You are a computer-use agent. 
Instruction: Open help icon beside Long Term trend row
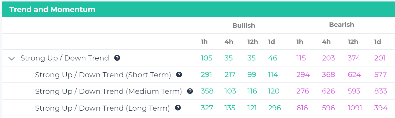[178, 108]
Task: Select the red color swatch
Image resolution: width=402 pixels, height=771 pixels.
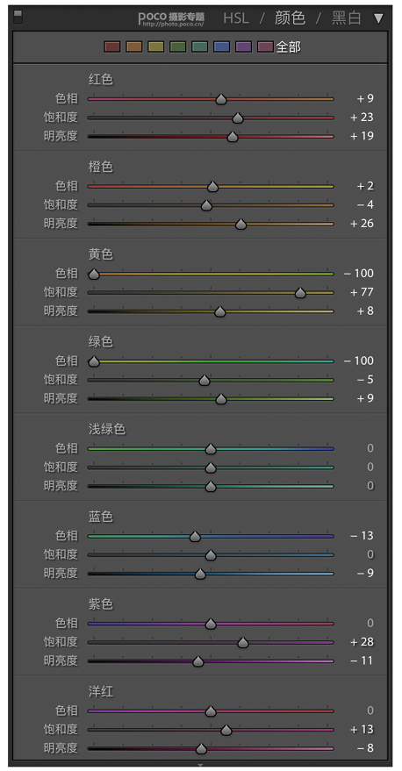Action: (x=112, y=46)
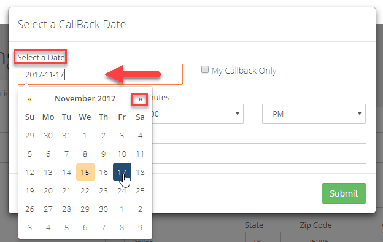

::::

== What this task involves ==
Drop the images; return the entries above exactly as they appear.

== Solution for this task ==
You are a computer-use agent. 
Instruction: Open help icon beside Long Term trend row
[178, 108]
Task: Select the red color swatch
Image resolution: width=402 pixels, height=771 pixels.
Action: (x=112, y=46)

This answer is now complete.